I often write from direct life experience; however in this case, it is not so. I have never cheated in a relationship but I believe I know why other do. It is not that I was morally or ethically above this in past relationships. I simply preferred the role of victim more than persecutor.
I believe that most “dysfunctional” relationship dynamics either assume one of the roles/ archetypes of either victim or persecutor. As is all dynamics the roles can fluctuate and reverse frequently. Despite the societal view of cheaters being the scum of the Earth and the victims are the poor martyrs of love, I am writing this to tell you they are equally destructive distorted roles with their own insidious development. Cheaters do so to feed a self-loathing void just as the victims feed/ reinforce their belief that they deserve punishment. Have you ever wondered why the cheater and victim couples always seem to find each other and repeat this coping mechanism in every relationship thereafter? It’s no coincidence. It is sought after subconsciously. Your partner, everything in your reality is mirroring your inner issues to you. It is not for me to tell you why you cheat or why you always fall for the cheater. That’s a job only you can do. However I can tell you how to do it.

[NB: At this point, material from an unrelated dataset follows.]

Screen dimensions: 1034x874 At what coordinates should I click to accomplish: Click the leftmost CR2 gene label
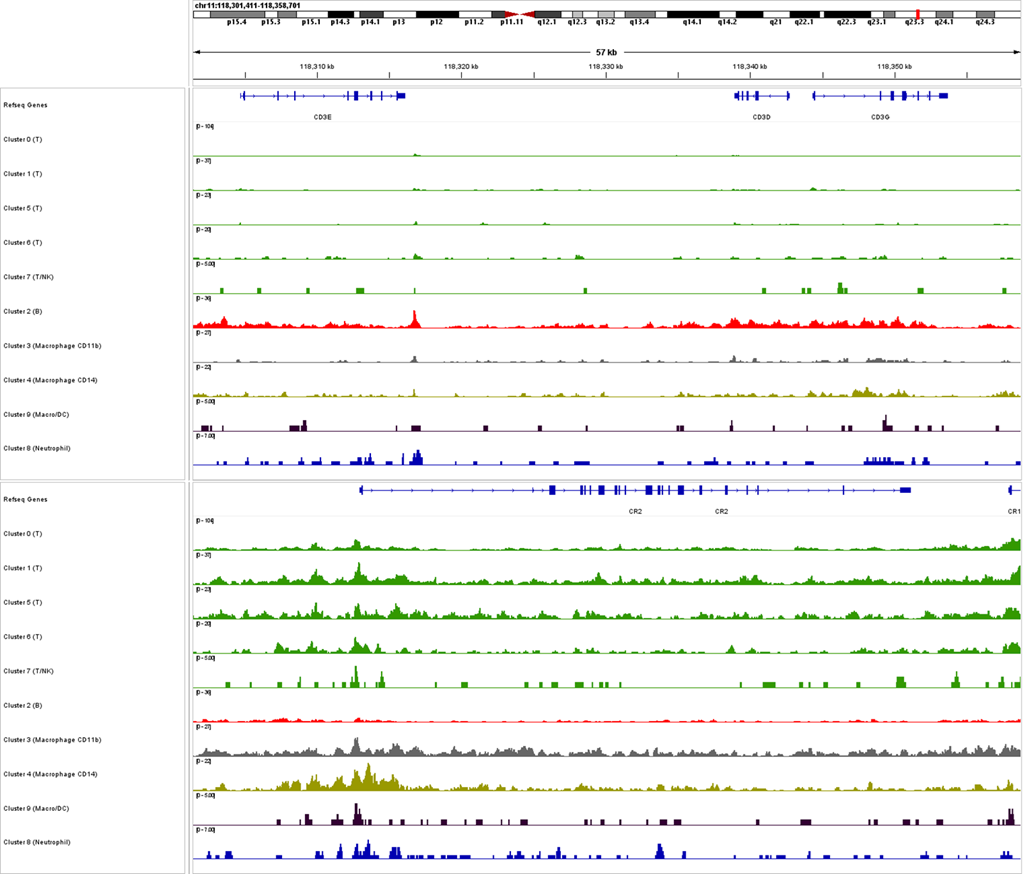[x=635, y=511]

First you must end the relationship. Regardless of which role you primarily assume it is a toxic abusive relationship at this point and it is time to get out. It is possible that in isolation both parties can deal with their inner pain and eventually reunite but for the time you must leave. You will not fix them. You can fix yourself. This leads me to step two. Develop unconditional self-love. The few of us that take the time to do this can tell you it is not an easy process and it takes work. It requires courage to face your demons. Look at them objectively and without judgment. Then heal those old wounds. Coincidently this is the same process for developing true Empathy/ empathic ability. However, once the process begins you will hit a point where you will never tolerate any relationship that is abuse in anyway and not stemming from absolute love.You are not a broken half requiring another to fix and complete you. You are the only one who can heal yourself and in doing so you no longer need anyone to feel whole. You are whole and you will only settle for another who also loves themselves completely, with or without you.